Project awarded grant for neurological repair research

A grant from the National Institutes of Health (NIH) is to help researchers at Rosalind Franklin University of Medicine and Science, US, study how to replace neurons lost through traumatic brain disorders.

The five-year grant was recently awarded to Dr Daniel Peterson, director of the university’s Center for Stem Cell and Regenerative Medicine, and Dr Robert Marr, Chicago Medical School associate professor of neuroscience, for the study ‘Reprogramming Cell Fate for Repair,’ a collaboration with co-principal investigators Dr Oliver Brüstle and Dr Martin Schwarz, at the University of Bonn in Germany.

Peterson said: “Our new reprogramming technology allows us to try to make neurons wherever they’re needed in the brain for repair and we’re having some success.

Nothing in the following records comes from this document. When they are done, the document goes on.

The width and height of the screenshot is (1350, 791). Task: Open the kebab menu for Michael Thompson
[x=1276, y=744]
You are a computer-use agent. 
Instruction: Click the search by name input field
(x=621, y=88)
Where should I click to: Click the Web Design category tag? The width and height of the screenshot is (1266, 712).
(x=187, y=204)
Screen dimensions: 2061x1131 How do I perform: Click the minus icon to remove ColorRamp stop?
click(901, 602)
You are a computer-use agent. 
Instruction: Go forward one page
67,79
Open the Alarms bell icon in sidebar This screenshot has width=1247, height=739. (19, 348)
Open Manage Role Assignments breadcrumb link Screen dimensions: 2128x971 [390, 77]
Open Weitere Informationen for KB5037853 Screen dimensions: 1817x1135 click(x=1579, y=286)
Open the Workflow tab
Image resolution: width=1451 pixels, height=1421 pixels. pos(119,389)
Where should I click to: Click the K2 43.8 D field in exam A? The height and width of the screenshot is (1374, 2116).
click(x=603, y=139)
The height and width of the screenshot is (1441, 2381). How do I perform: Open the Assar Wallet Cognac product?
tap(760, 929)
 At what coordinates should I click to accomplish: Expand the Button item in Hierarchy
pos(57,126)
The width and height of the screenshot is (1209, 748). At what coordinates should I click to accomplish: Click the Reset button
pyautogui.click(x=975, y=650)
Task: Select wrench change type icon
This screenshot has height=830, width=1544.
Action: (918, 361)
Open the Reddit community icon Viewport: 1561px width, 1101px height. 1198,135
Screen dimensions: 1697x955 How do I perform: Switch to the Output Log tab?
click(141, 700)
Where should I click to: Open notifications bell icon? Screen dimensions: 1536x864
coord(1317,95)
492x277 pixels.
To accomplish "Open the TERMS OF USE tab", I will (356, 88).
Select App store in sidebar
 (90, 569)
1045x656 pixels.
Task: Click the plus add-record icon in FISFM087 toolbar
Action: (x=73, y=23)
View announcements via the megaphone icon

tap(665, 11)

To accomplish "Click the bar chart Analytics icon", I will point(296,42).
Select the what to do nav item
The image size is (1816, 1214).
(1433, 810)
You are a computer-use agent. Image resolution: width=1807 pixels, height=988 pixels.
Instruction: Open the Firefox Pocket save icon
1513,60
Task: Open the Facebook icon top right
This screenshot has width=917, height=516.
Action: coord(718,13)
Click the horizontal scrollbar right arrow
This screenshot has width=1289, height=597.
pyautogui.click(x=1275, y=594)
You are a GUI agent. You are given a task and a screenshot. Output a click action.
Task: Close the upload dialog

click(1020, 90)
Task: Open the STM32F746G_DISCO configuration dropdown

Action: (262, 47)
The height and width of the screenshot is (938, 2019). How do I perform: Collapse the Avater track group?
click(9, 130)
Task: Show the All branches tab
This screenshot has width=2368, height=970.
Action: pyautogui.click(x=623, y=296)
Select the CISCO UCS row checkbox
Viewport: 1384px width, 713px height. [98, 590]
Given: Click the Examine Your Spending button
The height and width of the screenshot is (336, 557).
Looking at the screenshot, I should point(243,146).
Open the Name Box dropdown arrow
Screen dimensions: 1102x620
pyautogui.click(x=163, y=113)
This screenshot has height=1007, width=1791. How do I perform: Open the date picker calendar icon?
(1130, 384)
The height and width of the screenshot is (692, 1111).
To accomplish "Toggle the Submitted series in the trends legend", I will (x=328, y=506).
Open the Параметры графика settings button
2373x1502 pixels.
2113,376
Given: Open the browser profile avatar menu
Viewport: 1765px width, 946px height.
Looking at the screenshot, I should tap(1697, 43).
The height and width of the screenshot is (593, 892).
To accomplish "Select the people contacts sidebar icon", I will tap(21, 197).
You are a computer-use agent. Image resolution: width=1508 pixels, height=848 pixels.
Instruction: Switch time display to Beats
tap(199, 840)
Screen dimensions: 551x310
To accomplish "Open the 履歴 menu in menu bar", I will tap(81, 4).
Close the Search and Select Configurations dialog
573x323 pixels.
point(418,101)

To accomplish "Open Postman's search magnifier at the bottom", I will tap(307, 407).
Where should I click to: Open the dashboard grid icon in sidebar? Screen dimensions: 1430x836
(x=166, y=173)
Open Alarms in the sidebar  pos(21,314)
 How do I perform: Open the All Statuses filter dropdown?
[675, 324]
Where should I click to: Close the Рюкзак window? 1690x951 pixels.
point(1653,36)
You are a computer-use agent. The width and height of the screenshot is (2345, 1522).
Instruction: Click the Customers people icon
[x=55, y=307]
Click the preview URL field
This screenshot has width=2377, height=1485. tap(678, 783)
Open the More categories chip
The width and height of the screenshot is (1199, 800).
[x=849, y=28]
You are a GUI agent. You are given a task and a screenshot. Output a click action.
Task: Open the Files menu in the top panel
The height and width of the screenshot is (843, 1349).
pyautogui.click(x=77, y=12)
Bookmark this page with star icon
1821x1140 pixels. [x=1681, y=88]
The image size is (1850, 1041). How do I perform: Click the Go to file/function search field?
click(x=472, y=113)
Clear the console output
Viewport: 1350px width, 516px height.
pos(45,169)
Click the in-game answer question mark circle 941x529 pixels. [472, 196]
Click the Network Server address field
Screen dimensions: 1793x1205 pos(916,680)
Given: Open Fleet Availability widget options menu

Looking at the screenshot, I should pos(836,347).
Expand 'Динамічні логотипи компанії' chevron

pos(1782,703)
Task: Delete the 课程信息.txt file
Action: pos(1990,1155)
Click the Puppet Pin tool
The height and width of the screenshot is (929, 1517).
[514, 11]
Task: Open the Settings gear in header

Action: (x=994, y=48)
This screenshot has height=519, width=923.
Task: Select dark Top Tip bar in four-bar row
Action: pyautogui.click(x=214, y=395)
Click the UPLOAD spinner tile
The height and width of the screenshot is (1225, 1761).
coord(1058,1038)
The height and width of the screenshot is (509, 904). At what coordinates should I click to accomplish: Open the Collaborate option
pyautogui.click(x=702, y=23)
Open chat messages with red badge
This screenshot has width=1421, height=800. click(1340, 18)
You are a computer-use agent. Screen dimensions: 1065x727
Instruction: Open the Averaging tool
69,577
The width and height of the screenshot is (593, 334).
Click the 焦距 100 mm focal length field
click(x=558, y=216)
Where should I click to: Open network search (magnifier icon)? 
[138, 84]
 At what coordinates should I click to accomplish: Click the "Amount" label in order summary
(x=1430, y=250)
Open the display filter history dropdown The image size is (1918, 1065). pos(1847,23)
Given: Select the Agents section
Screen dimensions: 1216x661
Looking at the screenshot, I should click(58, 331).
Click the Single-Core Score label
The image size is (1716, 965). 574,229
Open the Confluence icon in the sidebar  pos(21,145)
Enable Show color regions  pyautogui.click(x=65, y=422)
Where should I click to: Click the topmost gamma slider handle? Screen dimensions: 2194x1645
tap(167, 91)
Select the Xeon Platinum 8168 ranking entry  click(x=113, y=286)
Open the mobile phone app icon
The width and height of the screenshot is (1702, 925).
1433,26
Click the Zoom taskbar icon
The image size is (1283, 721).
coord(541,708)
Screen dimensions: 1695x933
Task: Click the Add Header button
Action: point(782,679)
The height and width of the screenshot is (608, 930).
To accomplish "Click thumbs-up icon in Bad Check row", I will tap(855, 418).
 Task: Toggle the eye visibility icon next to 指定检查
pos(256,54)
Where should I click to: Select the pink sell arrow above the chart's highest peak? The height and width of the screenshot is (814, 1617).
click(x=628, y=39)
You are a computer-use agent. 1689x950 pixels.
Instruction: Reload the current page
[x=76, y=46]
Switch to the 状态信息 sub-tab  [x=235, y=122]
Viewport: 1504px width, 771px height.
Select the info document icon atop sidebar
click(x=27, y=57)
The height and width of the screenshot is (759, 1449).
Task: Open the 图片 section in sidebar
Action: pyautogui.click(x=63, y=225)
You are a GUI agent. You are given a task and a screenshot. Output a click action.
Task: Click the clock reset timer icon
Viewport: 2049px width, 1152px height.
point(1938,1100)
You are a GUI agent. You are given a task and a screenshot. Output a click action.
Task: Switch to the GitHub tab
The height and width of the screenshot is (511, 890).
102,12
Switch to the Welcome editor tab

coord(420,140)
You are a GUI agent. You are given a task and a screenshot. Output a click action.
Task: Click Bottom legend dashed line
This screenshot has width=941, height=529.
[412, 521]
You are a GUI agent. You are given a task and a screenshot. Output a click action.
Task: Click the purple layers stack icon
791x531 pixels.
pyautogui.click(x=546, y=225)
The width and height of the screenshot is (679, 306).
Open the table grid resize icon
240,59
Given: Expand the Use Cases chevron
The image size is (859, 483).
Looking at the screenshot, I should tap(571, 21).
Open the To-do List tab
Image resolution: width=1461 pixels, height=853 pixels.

“What we’re still trying to figure out is how to make enough of them and how to make them connect with the existing circuit.”

Neurons in the brain and spinal cord are long-lived cells that are not replaced when damaged or lost. Recent advances in stem cell biology make it possible to introduce developmental genes into mature cells and direct them to becoming a different type of cell.

The study will use gene therapy approaches to directly reprogram rodent and human progenitor cells, which descend from stem cells to become neurons, and then evaluate the extent to which these newly engineered neurons connect with the rest of the brain.

The findings could lead to new therapies for neurological injury and disease such as stroke, spinal cord injury, and traumatic brain injury (TBI).

Peterson’s team, which has also included researchers at DePaul University in Chicago, is investigating neuronal loss in an animal model of mild TBI with the goal of applying the reprogramming approach to replace lost neurons and restore function.